▶ _Work order_
Output the records in full, exactly as given.

▶ _Dataset_

++++

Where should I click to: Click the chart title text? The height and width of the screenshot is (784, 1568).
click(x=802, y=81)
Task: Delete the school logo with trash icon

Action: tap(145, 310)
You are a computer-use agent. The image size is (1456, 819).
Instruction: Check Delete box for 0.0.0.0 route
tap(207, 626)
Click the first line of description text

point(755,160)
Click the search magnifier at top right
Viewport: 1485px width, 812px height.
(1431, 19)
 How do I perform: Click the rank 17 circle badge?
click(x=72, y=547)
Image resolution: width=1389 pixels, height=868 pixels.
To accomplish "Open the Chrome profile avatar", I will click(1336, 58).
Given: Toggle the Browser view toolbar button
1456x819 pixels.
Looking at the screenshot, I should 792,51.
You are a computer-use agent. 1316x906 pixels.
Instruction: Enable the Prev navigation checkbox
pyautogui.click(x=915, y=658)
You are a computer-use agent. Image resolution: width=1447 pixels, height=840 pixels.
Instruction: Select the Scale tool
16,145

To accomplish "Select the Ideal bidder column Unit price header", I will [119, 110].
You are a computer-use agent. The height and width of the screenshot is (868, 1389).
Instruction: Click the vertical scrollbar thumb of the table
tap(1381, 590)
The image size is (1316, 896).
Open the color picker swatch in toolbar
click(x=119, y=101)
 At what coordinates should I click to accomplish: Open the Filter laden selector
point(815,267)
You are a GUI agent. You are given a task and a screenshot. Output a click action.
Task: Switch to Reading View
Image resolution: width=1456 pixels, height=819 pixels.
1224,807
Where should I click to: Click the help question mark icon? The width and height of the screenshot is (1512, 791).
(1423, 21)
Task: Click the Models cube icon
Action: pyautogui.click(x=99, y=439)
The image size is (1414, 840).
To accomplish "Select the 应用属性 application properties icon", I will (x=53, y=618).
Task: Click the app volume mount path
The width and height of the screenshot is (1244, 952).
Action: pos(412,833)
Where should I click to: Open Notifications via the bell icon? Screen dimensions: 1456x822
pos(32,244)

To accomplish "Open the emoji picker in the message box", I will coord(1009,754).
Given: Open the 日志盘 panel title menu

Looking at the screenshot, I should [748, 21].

++++

▶ _Result for this exercise_
Where should I click to: Click the chart title text? The height and width of the screenshot is (784, 1568).
click(x=802, y=81)
Task: Delete the school logo with trash icon

Action: tap(145, 310)
You are a computer-use agent. The image size is (1456, 819).
Instruction: Check Delete box for 0.0.0.0 route
tap(207, 626)
Click the first line of description text

point(755,160)
Click the search magnifier at top right
Viewport: 1485px width, 812px height.
(1431, 19)
 How do I perform: Click the rank 17 circle badge?
click(x=72, y=547)
Image resolution: width=1389 pixels, height=868 pixels.
To accomplish "Open the Chrome profile avatar", I will click(1336, 58).
Given: Toggle the Browser view toolbar button
1456x819 pixels.
Looking at the screenshot, I should 792,51.
You are a computer-use agent. 1316x906 pixels.
Instruction: Enable the Prev navigation checkbox
pyautogui.click(x=915, y=658)
You are a computer-use agent. Image resolution: width=1447 pixels, height=840 pixels.
Instruction: Select the Scale tool
16,145

To accomplish "Select the Ideal bidder column Unit price header", I will [119, 110].
You are a computer-use agent. The height and width of the screenshot is (868, 1389).
Instruction: Click the vertical scrollbar thumb of the table
tap(1381, 590)
The image size is (1316, 896).
Open the color picker swatch in toolbar
click(x=119, y=101)
 At what coordinates should I click to accomplish: Open the Filter laden selector
point(815,267)
You are a GUI agent. You are given a task and a screenshot. Output a click action.
Task: Switch to Reading View
Image resolution: width=1456 pixels, height=819 pixels.
1224,807
Where should I click to: Click the help question mark icon? The width and height of the screenshot is (1512, 791).
(1423, 21)
Task: Click the Models cube icon
Action: pyautogui.click(x=99, y=439)
The image size is (1414, 840).
To accomplish "Select the 应用属性 application properties icon", I will (x=53, y=618).
Task: Click the app volume mount path
The width and height of the screenshot is (1244, 952).
Action: pos(412,833)
Where should I click to: Open Notifications via the bell icon? Screen dimensions: 1456x822
pos(32,244)

To accomplish "Open the emoji picker in the message box", I will coord(1009,754).
Given: Open the 日志盘 panel title menu

Looking at the screenshot, I should [748, 21].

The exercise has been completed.